General manager Nicolas Garcia explained that the concept goes beyond food and drink, aiming to create a social hub where people can relax at the weekend.
“Our idea was to offer more than just a culinary experience. We wanted to create more of a social hub for the weekend. We’re planning to have a silent cinema in our courtyard, so you can watch a movie with your headphones on while or after you eat.
“We’ll also have a TV in the corner with a game console, we might do different workshops etc. The atmosphere will be relaxed, and we’ll have a DJ playing for Saturday lunch and dinner and Sunday lunch,” he told BigHospitality.
Le Bun collaboration
The first phase of the new concept will see French-American street food duo Le Bun offer brunch creations alongside signature dishes.

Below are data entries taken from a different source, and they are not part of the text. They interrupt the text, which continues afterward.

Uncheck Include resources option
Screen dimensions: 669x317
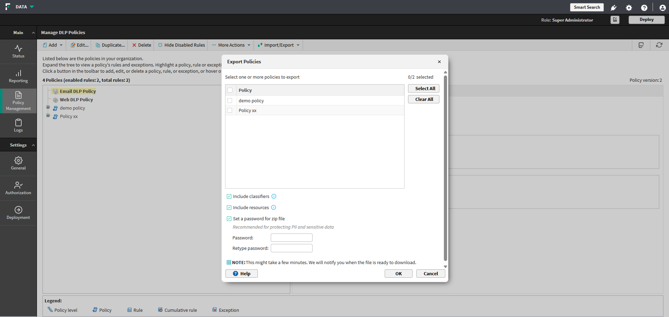229,208
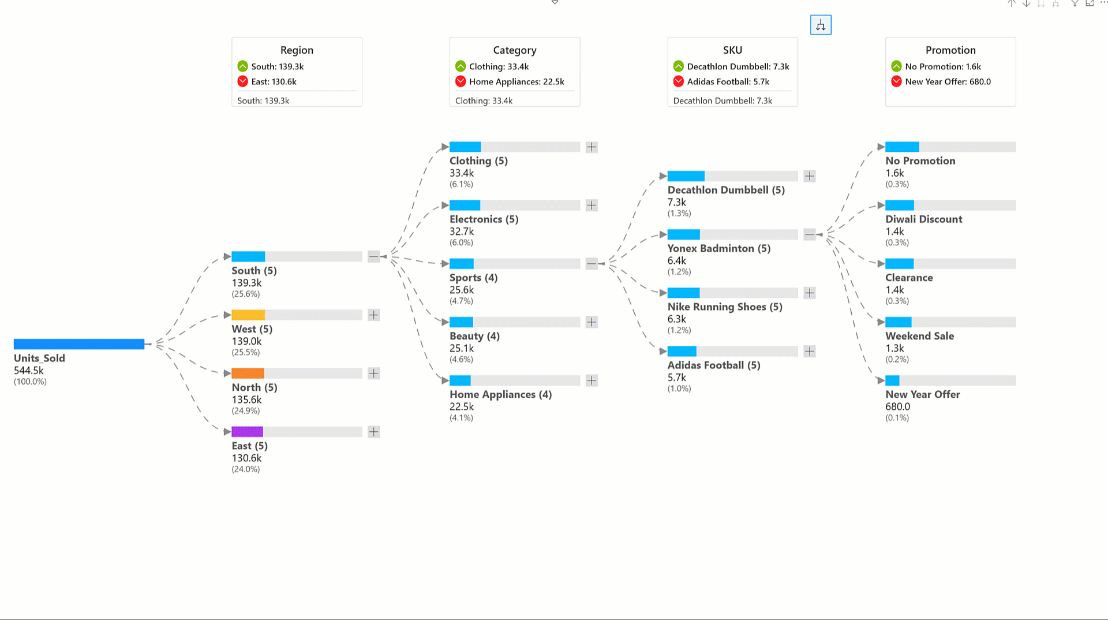
Task: Collapse the South region node
Action: point(374,256)
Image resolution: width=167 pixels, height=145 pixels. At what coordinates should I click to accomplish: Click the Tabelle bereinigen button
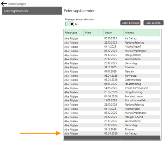pos(130,23)
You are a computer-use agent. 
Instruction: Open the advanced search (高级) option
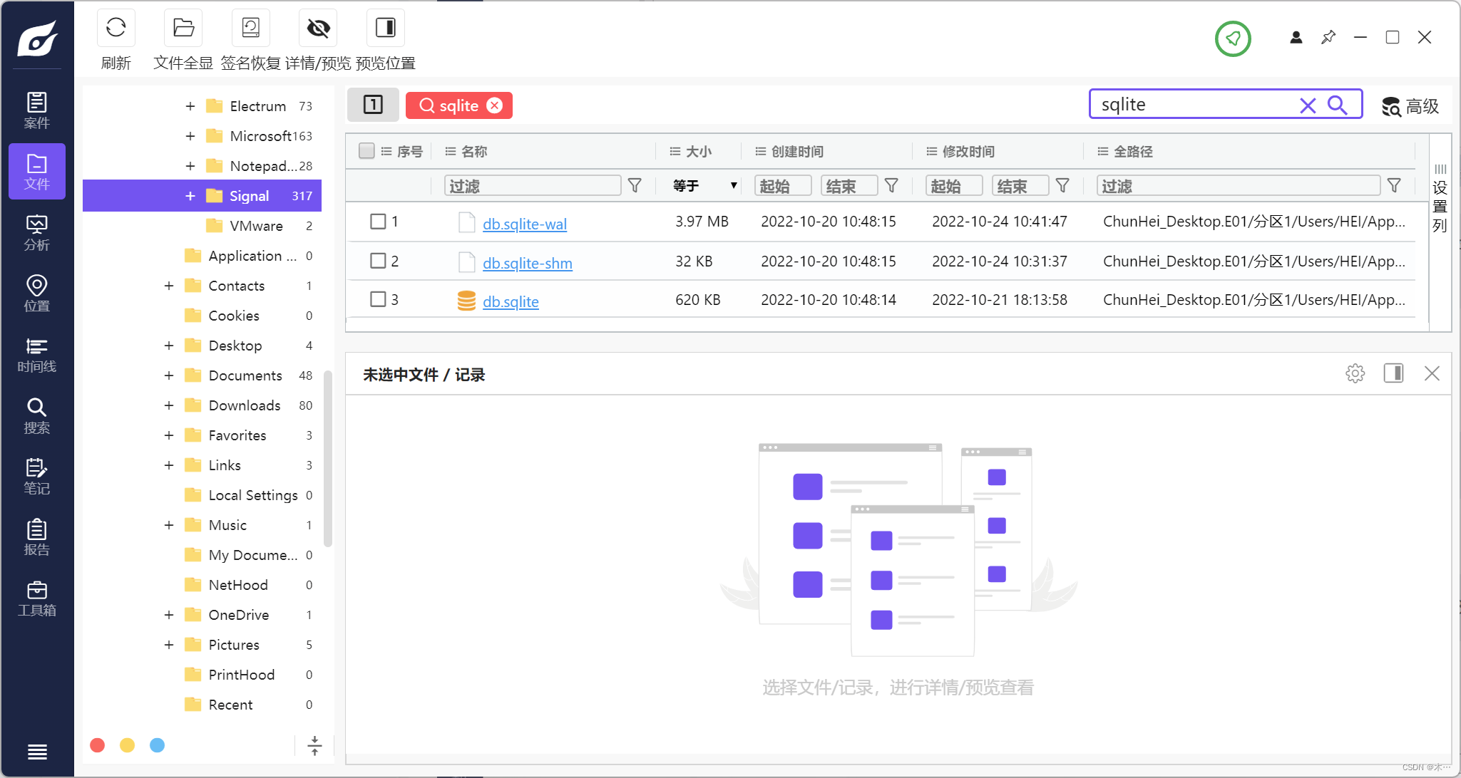point(1410,106)
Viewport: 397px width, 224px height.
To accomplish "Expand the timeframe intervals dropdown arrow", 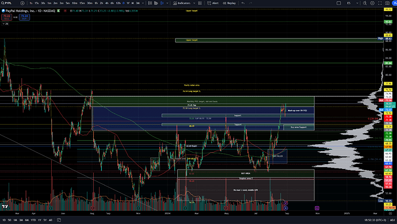I will [143, 3].
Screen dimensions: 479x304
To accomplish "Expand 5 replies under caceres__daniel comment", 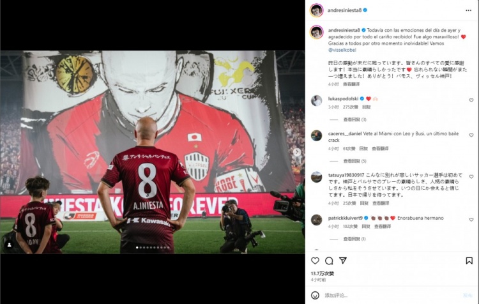I will (x=354, y=161).
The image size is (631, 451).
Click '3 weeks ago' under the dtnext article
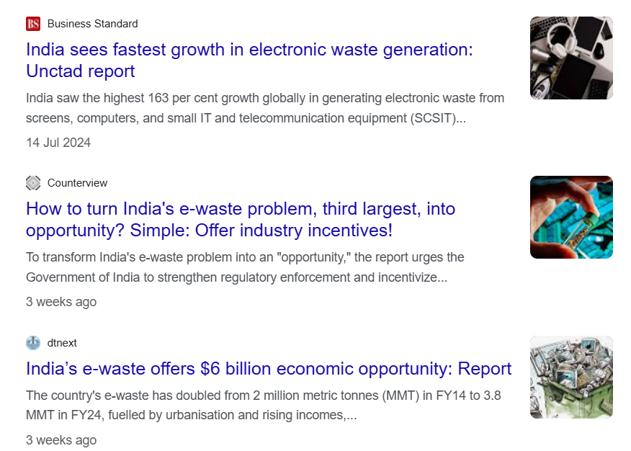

The menu will include Le Benedict Bun (maple bacon, poached egg, hollandaise and an asparagus salad), Le Eggs Royale Bun (smoked salmon, spinach, poached egg and citrus hollandaise) and bun-free Truffles ‘n’ Waffles (confit Southern-fried chicken, shaved winter truffles, house waffles, truffle butter and rosemary maple syrup).
Le Bourguignon Bun (slow-and-low beef short-rib with bourguignon glaze, bacon salt, truffle mayo and champagne slaw) will also be available, along with other Le Bun favourites.
Drinks will include French and American wines, as well as brunch cocktails.
Though the street food vendor’s residency was initially announced to last until October, Garcia explained that it could continue until the end of the year or later. “We just wanted to give ourselves a trial period.”
Though the Old Bengal Warehouse’s clientele is mostly formed of City workers during the week, the goal is to attract a different, more relaxed crowd at the weekend.
“We wanted to improve our weekend offer, and though during the week we deal mostly with City worker, but at the weekend I wanted to approach the Shoreditch crowd more. We are suited quite well for this type of crowd because of our décor. Le Bun, being a street food company, suited our idea well, so we decided to incorporate them into our brunch menu.”
The second stage of the project, due to launch in the second half of October, will introduce a brunch menu of fish-based comfort and healthy foods at the Fish Market.
For this the venue will pair up with a supplier or operator with experience in the field, though a residency like the one organised with Le Bun is unlikely.
“We’ve talked to people who could advise us on recipes, calorie counting etc, but we will do the cooking ourselves. It will be a partnership,” Garcia added.
The Weekend Club will also offer activities – potentially sports-based – in the Fish Market courtyard, though the manager could not reveal final details yet due to ongoing negotiations.